**** TEXTE DE L'EXERCICE

Des insectes dans les mangeoires, c’est sans doute le régime alimentaire du futur pour nombre d’animaux d’élevage. Pionnier dans ce secteur, le groupe néerlandais Protix vient d’inaugurer une usine à larves d’insectes, destinée à produire des aliments protéinés pour le bétail. Dédié à l’élevage des mouches soldat noires, ce site de production de 15 000 m2 serait l’une des plus grosses usines à insectes du monde. L’investissement a porté sur quelque 40 M€, sans compter la valeur d’une dizaine de brevets déposés.

Développement durable

Les produits finis, sous forme de farines protéinées et de lipides, sont notamment destinés aux élevages de porcs et de poulets. Mais surtout, l’usine de Protix va fournir des aliments en droite ligne avec les exigences de développement durable que doit relever le secteur de l’élevage.

La FAO (1) considère que les insectes pourraient avantageusement remplacer les farines de poisson et les tourteaux de soja, jusqu’à présent utilisés dans les élevages. Aujourd’hui, un tiers des terres cultivées au niveau mondial sont dédiées à des cultures pour sustenter le bétail.

Face à cela, les aliments de Protix devraient aider à réduire fortement les importations de soja en provenance d’Asie. « Cette usine va permettre de combattre les effets négatifs liés à l’utilisation du soja, qu’il s’agisse des coûts de transport de cette denrée ou de la déforestation pour pratiquer cette culture », a estimé la ministre de l’Agriculture néerlandaise lors de l’inauguration du site.

Écologique à plus d’un titre, la nouvelle usine de Protix s’avère aussi en phase avec l’économie circulaire. Les insectes destinés à produire les larves protéinées sont en effet nourris à partir de restes d’aliments végétaux provenant d’exploitations agricoles voisines de l’usine.

********
**** MATÉRIEL FOURNI

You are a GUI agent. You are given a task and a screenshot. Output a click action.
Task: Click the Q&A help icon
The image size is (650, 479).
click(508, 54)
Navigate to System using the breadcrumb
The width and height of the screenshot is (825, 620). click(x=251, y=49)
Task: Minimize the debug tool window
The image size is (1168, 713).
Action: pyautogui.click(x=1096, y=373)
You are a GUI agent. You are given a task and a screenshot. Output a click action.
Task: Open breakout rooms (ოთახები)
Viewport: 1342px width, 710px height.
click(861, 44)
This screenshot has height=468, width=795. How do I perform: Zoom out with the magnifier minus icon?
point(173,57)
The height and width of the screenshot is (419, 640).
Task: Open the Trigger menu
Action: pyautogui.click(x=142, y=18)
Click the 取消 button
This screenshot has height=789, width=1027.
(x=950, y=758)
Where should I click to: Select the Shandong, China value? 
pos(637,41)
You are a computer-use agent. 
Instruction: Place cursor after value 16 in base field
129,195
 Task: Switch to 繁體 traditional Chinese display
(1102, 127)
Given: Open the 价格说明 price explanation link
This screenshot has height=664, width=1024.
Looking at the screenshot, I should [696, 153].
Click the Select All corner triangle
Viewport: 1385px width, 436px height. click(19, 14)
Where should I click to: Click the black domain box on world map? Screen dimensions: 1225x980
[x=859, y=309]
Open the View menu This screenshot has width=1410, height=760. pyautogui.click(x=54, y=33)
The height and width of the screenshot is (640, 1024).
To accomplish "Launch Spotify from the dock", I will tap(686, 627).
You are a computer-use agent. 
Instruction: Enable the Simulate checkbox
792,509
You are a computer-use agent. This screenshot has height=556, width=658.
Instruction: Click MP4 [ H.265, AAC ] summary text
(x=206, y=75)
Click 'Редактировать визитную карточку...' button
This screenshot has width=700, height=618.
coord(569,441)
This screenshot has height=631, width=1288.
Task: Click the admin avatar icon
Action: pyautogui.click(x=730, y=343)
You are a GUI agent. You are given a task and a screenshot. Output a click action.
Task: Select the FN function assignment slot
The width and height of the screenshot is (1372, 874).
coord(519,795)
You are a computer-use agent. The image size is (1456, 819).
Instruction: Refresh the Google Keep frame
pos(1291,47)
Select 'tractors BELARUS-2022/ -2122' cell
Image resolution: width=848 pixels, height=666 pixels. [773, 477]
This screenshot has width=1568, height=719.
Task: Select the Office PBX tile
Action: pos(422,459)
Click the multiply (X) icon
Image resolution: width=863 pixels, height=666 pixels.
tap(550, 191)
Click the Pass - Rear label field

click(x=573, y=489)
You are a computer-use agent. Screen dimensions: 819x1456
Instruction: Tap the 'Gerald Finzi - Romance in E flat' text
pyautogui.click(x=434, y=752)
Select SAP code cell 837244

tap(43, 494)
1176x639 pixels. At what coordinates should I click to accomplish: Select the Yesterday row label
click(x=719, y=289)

********

**TRAVAIL DEMANDÉ:** Reprenez le texte sur l'usine de larves d'insectes de Protix et poursuivez-le à partir de sa dernière phrase. Les enregistrements forment un matériel distinct du texte.

**ZONE DE RÉPONSE:**
Malgré tout, la réglementation européenne demeure restrictive en matière d’alimentation des animaux d’élevage. Depuis l’épidémie de la maladie de Creutzfeldt-Jakob, dite maladie de « la vache folle », le bétail ne peut pas, en principe, être élevé avec des aliments provenant d’autres animaux. Mais des exceptions montrent que la brèche est ouverte.

« Meilleure croissance »

Ainsi, l’alimentation des poulets d’élevage peut aujourd’hui contenir des vers vivants. Un élevage de porcs néerlandais, situé à Waalwijk (province du Brabant Nord), bénéficie d’une dérogation. Son exploitant, Theo Klijn ajoute, s’il le souhaite, de l’huile de larves à l’alimentation de ses bêtes. « La croissance de mes porcs s’en trouve améliorée. Ils sont moins malades, ce qui réduit l’utilisation de médicaments dans mon exploitation. »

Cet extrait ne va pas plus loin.